PAGE TEXT:

Scientists discover new DNA modification system in animals, captured from bacteria more than 60 MYA
Your DNA holds the blueprint to build your body, but it's a living document: Adjustments to the design can be made by epigenetic marks.
Epigenetic marks are modifications to DNA bases that don't change the underlying genetic code, but "write" extra information on top of it that can be inherited along with your genome. Epigenetic marks usually regulate gene expression—turn genes on or off—particularly during early development or when your body is under stress. They can also suppress "jumping genes"—transposable elements that threaten the integrity of your genome.
In humans and other eukaryotes, two principal epigenetic marks are known. A team from the Marine Biological Laboratory (MBL) has discovered a third, novel epigenetic mark—one formerly known only in bacteria—in bdelloid rotifers, small freshwater animals. This fundamental and surprising discovery is reported this week in Nature Communications.

Stored records

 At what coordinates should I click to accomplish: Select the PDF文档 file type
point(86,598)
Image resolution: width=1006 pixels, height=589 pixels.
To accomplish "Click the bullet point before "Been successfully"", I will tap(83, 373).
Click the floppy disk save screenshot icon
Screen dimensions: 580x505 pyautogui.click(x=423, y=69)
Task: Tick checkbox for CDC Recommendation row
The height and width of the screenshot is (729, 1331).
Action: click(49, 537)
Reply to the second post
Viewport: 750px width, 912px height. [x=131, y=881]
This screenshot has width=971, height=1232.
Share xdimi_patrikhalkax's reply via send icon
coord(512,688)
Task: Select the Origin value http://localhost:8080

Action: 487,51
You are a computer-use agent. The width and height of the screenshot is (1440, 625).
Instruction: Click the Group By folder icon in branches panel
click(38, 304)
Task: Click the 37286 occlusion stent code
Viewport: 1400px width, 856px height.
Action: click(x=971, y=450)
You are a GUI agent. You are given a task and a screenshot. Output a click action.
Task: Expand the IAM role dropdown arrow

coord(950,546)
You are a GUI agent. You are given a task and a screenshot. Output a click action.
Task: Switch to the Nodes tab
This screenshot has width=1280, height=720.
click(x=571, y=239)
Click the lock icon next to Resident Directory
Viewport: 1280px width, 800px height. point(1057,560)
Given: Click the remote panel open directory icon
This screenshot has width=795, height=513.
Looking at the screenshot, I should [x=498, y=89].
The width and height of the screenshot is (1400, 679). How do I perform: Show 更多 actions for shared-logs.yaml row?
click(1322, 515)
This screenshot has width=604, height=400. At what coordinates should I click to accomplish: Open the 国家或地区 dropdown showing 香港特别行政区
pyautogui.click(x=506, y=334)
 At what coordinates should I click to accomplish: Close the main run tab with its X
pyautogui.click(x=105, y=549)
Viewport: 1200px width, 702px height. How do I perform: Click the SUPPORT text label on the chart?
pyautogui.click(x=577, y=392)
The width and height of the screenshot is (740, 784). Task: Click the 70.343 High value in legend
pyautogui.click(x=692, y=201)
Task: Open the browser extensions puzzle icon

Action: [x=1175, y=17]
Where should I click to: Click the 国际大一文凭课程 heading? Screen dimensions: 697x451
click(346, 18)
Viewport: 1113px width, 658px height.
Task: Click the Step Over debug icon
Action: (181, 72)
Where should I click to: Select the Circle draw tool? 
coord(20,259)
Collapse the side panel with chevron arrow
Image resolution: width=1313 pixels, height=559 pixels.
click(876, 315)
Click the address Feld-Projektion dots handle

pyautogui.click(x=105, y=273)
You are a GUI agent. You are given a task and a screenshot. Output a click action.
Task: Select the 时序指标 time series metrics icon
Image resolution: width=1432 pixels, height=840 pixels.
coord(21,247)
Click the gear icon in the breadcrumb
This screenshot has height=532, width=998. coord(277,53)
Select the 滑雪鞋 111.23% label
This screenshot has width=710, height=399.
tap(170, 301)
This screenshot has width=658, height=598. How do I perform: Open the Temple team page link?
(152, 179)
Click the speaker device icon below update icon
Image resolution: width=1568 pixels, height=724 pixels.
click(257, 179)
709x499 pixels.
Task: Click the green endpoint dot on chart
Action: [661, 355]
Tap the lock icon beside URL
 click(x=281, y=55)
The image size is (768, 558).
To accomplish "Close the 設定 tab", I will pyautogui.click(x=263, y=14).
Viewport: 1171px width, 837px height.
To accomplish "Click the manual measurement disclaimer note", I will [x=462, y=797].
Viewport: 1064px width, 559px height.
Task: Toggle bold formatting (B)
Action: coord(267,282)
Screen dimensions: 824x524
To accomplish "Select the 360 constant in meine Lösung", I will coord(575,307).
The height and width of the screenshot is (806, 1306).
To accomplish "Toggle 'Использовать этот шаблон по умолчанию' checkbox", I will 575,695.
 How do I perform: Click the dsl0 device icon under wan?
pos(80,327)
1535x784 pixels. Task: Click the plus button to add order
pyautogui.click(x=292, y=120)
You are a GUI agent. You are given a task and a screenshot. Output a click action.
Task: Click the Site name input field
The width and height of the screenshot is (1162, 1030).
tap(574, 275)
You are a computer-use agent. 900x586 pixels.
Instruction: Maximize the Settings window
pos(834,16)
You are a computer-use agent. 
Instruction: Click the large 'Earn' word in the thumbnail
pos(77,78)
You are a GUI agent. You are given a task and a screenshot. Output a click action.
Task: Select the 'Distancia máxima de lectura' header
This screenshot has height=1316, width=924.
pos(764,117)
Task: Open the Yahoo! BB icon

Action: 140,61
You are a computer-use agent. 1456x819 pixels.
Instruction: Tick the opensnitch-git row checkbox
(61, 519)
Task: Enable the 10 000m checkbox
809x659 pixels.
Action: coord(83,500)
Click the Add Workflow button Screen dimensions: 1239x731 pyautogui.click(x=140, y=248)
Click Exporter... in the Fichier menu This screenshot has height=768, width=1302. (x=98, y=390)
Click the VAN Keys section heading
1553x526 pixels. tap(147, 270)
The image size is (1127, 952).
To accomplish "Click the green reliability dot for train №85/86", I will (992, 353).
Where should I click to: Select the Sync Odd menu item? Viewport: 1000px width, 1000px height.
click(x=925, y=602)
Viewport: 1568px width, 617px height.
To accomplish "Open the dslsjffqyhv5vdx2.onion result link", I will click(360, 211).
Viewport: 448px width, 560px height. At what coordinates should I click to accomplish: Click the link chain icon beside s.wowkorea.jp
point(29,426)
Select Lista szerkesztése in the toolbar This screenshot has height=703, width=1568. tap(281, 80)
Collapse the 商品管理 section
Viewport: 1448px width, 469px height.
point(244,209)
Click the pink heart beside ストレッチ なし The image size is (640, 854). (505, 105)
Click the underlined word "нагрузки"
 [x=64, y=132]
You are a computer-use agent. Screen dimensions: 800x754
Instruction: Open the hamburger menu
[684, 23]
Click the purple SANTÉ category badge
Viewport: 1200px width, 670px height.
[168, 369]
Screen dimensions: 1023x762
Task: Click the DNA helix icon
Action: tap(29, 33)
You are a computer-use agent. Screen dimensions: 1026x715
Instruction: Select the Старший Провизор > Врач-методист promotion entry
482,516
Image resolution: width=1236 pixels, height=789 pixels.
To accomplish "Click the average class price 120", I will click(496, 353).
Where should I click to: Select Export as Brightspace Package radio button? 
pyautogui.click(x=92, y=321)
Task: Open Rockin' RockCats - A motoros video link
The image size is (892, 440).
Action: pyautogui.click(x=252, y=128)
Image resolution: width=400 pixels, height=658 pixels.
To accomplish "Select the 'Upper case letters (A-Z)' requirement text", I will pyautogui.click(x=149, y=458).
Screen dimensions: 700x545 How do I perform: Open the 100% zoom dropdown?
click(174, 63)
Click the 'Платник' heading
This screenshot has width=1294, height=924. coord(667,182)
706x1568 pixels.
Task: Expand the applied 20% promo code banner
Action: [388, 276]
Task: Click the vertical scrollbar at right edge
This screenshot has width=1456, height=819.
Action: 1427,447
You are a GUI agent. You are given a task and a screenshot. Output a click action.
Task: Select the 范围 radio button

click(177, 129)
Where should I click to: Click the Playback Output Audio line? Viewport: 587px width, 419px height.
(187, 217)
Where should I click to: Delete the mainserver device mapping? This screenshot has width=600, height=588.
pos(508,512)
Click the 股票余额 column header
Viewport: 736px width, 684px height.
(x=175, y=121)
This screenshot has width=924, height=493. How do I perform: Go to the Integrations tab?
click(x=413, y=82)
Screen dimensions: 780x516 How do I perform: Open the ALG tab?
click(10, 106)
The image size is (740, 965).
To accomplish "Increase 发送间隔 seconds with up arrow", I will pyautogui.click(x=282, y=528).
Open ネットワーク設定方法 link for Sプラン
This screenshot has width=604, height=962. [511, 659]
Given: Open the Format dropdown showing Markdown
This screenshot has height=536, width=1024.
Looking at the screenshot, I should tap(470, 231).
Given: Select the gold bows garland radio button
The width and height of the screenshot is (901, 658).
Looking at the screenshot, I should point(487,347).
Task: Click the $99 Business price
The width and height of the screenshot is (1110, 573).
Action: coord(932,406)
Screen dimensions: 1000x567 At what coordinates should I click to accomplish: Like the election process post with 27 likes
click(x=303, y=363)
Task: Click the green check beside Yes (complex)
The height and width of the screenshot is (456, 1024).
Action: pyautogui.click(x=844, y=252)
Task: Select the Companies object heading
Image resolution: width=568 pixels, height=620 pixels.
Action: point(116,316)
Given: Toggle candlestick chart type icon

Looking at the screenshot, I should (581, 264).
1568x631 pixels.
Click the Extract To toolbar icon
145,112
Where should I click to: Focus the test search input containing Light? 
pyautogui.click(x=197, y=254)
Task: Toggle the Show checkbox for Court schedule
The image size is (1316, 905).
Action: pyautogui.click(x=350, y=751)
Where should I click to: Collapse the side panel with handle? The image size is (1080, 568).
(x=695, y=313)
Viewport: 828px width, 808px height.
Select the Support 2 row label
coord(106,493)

EXERCISES TO COMPLETE:
1 - Recast the paragraph of the DNA modification article beginning "Epigenetic marks are modifications" as a short bulleted list that keeps its main facts.
2 - Return the stretch of the DNA modification article from "Epigenetic marks are modifications" through "of your genome.", word for word.

ANSWERS IN ORDER:
1 -
- Epigenetic marks are modifications to DNA bases that leave the underlying genetic code unchanged.
- They "write" extra information on top of the code, and this information can be inherited along with the genome.
- They usually regulate gene expression by turning genes on or off, particularly during early development or when the body is under stress.
- They can also suppress "jumping genes," transposable elements that threaten the integrity of the genome.

2 -
Epigenetic marks are modifications to DNA bases that don't change the underlying genetic code, but "write" extra information on top of it that can be inherited along with your genome. Epigenetic marks usually regulate gene expression—turn genes on or off—particularly during early development or when your body is under stress. They can also suppress "jumping genes"—transposable elements that threaten the integrity of your genome.